Implicit in their structure and arrangement within a Restatement is a presumptive hierarchy of authoritativeness that the Restatements’ drafters advance: The black letter is meant to embody binding law while the Comments and Reporter’s Notes elaborate on the law and its rationale, with the latter treated as the product of the individual drafter rather than the organization’s membership.
Comments and Reporter’s Notes are therefore meant to function as interpretive guides to the black letter, but from inside the official text of a Restatement—like the oddity of interpretive guidance contained within the enacted language of a statute. Owing to their presence as intrinsic guides, courts all too commonly treat Comments and Reporter’s Notes in the way that they do the black letter of Restatements and scrutinize their language very closely.
Perhaps most importantly, in stark contrast to formal legislation, Restatements are produced through a decidedly nontransparent process. Early drafts of a Restatement—and the debates around its provisions—are never publicly revealed nor recorded.
Further, the full drafting history of a Restatement is never made public.
The reasons behind a Restatement’s choice of particular language, the inclusions and omissions made to and from its text owing to consultations and suggestions, and the myriad compromises—political, ideological, and otherwise—that such text represents all remain hidden from courts unless chosen to be revealed by a Restatement’s drafters in the Comments or Reporter’s Notes, or by a participant in the process.
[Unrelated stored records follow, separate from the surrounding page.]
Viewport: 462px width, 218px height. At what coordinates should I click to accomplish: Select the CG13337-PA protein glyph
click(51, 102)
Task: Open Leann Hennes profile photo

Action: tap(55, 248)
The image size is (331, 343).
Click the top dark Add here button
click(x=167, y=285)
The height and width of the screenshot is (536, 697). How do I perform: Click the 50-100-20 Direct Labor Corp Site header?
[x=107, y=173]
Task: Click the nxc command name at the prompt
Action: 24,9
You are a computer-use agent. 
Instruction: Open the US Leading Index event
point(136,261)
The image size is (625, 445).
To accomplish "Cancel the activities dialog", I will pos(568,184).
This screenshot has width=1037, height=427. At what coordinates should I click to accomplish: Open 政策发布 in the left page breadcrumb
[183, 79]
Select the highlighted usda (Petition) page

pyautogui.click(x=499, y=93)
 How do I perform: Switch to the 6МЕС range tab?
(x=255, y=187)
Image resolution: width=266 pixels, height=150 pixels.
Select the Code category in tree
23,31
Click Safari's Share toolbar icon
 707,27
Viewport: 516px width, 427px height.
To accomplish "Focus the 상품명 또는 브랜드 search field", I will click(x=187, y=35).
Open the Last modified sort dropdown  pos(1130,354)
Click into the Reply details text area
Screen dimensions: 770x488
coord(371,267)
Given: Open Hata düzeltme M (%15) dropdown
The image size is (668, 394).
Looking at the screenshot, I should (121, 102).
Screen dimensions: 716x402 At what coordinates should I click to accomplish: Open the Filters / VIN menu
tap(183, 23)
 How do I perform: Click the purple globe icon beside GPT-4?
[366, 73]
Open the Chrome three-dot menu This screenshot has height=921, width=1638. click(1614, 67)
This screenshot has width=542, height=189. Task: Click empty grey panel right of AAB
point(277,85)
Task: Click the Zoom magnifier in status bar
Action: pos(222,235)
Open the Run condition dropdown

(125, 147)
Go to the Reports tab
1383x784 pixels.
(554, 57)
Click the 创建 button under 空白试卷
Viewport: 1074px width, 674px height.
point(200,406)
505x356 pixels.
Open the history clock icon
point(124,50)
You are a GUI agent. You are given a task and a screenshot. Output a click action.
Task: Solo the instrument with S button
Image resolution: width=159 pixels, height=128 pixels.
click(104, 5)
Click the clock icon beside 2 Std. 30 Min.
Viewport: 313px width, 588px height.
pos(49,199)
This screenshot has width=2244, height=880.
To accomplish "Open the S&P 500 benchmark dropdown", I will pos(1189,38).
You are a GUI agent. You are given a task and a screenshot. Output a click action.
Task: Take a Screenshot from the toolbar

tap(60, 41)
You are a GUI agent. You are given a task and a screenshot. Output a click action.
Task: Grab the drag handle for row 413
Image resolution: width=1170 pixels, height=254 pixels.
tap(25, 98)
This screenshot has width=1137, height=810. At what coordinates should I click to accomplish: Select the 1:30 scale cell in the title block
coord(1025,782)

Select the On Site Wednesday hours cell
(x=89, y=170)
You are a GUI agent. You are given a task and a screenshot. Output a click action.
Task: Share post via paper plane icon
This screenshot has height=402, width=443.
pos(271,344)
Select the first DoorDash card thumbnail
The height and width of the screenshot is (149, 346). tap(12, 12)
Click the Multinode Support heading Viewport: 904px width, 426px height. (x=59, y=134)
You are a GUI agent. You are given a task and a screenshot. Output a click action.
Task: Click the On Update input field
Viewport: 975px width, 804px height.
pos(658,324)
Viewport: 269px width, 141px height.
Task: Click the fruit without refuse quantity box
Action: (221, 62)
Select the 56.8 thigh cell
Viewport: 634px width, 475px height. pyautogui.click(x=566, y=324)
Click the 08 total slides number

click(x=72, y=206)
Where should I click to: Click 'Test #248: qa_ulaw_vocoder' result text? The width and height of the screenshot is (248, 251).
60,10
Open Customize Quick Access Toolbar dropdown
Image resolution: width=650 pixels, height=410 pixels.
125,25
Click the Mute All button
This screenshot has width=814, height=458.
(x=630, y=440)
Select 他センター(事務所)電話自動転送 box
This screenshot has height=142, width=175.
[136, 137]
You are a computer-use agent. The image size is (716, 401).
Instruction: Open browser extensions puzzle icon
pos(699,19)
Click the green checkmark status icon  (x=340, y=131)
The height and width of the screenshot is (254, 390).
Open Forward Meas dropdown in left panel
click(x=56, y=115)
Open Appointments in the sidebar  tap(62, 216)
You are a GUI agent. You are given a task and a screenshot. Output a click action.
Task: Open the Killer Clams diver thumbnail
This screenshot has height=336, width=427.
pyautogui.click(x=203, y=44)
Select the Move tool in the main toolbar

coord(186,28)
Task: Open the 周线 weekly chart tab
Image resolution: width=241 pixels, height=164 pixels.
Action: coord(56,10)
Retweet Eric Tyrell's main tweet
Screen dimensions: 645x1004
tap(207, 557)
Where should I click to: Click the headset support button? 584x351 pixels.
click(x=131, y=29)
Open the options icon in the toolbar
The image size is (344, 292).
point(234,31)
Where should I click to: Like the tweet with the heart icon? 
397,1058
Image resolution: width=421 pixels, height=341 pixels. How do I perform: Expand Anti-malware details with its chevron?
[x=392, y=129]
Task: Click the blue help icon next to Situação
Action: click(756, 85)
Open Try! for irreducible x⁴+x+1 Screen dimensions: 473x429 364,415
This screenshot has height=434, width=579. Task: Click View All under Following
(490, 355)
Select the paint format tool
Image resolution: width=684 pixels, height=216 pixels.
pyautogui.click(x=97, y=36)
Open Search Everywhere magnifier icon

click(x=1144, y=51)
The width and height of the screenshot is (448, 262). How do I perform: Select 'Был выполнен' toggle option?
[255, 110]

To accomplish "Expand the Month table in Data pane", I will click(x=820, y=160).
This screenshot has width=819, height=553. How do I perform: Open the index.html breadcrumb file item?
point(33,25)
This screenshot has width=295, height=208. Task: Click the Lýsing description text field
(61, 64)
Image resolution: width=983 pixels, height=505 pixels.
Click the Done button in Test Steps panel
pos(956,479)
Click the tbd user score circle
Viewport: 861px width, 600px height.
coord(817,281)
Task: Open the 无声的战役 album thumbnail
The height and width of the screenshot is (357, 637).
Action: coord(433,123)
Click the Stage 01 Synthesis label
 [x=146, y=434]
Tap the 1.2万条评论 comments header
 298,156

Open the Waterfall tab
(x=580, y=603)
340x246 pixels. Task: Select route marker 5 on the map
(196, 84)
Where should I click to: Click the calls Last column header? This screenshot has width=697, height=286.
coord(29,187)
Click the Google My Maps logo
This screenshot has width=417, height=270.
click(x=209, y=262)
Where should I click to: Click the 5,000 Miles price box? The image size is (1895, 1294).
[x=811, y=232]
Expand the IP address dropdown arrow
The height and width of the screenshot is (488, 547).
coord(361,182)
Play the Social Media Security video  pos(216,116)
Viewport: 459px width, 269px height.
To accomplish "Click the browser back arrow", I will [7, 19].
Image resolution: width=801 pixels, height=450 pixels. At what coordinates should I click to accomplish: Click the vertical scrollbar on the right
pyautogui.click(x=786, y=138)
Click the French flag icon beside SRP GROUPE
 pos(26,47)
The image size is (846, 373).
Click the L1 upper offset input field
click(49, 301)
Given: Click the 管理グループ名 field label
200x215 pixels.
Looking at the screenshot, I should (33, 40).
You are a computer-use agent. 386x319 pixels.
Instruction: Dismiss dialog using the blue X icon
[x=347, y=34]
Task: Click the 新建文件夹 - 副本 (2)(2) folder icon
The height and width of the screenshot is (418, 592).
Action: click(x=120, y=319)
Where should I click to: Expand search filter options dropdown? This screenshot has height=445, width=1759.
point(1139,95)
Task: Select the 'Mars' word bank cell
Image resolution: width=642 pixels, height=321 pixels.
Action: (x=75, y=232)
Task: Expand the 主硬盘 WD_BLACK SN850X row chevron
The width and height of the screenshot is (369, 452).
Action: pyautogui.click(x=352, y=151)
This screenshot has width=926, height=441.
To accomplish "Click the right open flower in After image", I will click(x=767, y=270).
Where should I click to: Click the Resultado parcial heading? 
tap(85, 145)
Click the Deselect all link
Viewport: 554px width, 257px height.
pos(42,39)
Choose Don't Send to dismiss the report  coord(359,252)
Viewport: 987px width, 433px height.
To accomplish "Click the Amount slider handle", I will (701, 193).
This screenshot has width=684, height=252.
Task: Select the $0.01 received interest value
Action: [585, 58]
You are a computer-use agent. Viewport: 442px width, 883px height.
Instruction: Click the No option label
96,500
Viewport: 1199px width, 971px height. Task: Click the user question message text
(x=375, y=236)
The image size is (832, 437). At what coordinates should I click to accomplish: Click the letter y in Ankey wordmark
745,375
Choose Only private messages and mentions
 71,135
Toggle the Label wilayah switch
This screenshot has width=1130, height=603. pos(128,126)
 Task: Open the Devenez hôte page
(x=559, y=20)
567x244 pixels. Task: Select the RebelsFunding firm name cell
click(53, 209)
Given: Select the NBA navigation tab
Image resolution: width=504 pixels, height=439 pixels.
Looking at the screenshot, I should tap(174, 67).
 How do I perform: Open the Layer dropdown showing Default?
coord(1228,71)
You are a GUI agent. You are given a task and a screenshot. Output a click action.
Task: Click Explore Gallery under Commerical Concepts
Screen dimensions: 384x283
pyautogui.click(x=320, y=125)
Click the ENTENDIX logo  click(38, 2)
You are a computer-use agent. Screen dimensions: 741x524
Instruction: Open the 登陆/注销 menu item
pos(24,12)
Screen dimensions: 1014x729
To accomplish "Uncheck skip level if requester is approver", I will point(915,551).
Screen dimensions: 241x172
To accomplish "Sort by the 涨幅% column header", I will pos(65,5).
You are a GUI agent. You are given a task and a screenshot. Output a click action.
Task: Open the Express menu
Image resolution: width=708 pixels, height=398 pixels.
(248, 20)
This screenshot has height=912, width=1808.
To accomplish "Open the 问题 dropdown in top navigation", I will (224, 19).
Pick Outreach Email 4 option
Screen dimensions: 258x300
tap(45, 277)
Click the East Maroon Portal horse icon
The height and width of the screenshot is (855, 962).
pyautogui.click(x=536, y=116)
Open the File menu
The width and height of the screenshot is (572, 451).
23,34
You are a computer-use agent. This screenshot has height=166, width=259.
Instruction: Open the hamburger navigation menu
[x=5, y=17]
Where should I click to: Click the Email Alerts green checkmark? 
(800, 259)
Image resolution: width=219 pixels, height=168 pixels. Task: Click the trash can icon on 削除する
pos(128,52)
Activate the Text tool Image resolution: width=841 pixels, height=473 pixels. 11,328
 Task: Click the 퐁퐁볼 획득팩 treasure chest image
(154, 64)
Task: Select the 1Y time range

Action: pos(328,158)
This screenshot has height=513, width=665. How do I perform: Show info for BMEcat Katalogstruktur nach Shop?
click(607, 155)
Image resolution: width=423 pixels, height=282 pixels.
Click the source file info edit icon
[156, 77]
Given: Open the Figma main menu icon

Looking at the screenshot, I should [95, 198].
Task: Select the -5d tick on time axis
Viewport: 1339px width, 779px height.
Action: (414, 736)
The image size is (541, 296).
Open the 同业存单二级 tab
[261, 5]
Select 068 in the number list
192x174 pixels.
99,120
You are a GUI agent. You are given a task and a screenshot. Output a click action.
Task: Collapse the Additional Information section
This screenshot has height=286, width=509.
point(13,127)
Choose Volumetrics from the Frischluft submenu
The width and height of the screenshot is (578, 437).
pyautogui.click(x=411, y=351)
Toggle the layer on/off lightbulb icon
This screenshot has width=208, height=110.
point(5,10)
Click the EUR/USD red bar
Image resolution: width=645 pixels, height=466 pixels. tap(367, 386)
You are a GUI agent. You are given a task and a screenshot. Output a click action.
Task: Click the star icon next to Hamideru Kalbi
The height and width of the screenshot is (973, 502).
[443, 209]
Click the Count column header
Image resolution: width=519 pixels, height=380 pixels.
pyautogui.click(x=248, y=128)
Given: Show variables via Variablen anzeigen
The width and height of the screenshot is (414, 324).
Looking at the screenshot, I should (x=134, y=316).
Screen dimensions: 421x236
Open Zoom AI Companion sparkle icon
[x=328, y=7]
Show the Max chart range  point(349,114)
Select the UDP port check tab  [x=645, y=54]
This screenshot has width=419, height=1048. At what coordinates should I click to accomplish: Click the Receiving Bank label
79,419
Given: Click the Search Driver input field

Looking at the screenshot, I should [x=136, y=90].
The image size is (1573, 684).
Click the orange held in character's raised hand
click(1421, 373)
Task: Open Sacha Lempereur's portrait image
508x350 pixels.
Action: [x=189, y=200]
Unlike with statutes, for which the legislative history routinely informs the understanding of the text,
courts are meant to rely on the language of Restatements without any recourse to its drafting history and intellectual lineage. Courts are thus implicitly directed to accept the text of a Restatement on its own: as neutral, apolitical, and thus capable of being understood without looking behind the curtain, except when a drafter thinks it wise to do otherwise.
This Article examines the nature and status of Restatements as sources of law in the modern American legal landscape by focusing on the manner in which courts interpret and rely on their substantive content. Despite their formal status as secondary sources, Restatements are today regularly treated as authoritative sources of law by courts, a transformation that the ALI has consciously facilitated and encouraged.
Regardless of the wisdom of this transformation, it has unfortunately not been accompanied by a recognition of the rather important ways in which Restatements differ from statutes and other codes and regulations, which should influence the manner in which they are relied on by courts.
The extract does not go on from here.